#### Directions for this task
Write out the following listing's lines from the one with "You are a computer-use agent. 1229x816" to the one with "Viewport: 1000px width, 738px height.", exactly, with both included and no others.

Data provided below:

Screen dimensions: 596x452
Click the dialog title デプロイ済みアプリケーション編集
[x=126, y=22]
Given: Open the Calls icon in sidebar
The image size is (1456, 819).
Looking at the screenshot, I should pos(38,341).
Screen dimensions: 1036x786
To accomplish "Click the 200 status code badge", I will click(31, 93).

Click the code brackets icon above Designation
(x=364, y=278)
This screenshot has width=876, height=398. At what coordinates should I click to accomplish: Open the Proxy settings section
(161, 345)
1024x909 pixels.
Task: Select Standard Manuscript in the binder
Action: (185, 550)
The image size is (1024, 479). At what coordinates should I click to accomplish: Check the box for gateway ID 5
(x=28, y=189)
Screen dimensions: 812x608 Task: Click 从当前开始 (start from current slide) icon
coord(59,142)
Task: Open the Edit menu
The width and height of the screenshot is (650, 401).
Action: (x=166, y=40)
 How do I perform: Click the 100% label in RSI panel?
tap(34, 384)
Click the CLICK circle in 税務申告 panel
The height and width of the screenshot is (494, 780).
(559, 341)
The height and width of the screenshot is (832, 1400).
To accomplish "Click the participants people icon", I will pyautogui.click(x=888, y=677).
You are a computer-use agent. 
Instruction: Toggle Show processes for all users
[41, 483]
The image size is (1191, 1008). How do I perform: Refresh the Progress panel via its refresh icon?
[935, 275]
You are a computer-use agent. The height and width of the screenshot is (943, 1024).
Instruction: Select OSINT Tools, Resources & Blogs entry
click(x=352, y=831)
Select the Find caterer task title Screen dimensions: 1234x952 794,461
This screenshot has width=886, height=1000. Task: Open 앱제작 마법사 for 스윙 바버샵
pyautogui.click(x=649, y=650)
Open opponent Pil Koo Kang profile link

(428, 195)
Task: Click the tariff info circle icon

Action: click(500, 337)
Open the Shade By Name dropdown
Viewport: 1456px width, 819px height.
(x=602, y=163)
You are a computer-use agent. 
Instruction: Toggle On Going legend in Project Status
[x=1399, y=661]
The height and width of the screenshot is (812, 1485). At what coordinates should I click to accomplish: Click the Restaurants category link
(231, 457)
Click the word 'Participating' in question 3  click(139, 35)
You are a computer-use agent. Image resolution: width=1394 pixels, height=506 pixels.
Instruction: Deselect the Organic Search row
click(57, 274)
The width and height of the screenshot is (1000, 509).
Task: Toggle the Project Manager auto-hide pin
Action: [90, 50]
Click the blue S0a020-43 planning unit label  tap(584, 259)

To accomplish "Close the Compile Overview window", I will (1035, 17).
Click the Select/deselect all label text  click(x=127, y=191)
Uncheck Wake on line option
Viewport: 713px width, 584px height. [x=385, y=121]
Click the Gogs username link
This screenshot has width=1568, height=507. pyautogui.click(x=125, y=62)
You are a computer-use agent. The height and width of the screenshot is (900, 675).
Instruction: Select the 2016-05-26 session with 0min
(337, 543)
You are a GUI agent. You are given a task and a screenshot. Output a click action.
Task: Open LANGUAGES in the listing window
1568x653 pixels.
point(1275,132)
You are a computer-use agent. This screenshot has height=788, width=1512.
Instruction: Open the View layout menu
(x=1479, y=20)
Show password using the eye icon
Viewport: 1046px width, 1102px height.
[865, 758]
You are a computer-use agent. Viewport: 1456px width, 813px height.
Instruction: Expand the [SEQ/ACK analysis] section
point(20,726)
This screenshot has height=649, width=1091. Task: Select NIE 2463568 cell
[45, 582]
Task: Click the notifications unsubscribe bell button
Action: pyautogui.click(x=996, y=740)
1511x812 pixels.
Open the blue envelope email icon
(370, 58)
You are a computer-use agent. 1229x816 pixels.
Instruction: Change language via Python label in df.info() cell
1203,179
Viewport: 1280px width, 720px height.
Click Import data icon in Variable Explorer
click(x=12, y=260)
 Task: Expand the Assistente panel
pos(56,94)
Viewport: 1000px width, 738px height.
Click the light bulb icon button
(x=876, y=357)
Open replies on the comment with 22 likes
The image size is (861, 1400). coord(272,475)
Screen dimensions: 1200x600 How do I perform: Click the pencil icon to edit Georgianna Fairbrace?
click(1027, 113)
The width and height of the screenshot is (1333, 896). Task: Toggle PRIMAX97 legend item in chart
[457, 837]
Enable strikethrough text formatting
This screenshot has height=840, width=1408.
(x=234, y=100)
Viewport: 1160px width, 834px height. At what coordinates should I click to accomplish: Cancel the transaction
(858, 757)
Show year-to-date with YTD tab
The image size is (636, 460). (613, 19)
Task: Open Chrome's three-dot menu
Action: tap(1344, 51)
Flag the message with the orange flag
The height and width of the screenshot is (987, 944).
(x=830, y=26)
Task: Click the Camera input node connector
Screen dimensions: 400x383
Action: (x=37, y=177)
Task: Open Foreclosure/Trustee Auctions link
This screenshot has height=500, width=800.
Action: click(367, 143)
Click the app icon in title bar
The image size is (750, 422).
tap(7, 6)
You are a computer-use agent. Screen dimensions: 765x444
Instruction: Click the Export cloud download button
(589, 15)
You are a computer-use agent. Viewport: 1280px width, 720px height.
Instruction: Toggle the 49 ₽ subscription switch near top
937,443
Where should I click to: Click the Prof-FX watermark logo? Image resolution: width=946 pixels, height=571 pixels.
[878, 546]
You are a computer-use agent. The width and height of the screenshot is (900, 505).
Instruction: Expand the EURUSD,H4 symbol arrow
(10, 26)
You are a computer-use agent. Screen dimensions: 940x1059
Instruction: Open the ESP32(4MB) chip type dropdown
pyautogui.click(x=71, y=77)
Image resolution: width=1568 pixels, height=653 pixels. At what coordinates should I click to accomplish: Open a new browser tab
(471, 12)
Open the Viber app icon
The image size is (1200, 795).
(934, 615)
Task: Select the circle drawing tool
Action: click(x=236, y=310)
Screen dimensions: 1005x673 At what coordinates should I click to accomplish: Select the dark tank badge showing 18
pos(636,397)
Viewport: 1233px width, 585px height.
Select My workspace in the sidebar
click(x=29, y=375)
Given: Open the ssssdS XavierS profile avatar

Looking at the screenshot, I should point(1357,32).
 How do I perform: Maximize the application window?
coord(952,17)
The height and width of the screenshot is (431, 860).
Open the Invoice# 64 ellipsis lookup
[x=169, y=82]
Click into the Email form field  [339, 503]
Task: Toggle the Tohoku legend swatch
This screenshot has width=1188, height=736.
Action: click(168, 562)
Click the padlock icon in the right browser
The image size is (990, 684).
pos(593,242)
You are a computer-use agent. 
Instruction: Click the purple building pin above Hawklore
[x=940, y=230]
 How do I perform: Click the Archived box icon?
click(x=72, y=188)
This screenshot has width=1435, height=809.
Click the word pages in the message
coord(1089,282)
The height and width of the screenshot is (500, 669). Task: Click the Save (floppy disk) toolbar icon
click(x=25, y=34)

End of Data provided.

#### Response area
You are a computer-use agent. 1229x816 pixels.
Instruction: Change language via Python label in df.info() cell
1203,179
Viewport: 1280px width, 720px height.
Click Import data icon in Variable Explorer
click(x=12, y=260)
 Task: Expand the Assistente panel
pos(56,94)
Viewport: 1000px width, 738px height.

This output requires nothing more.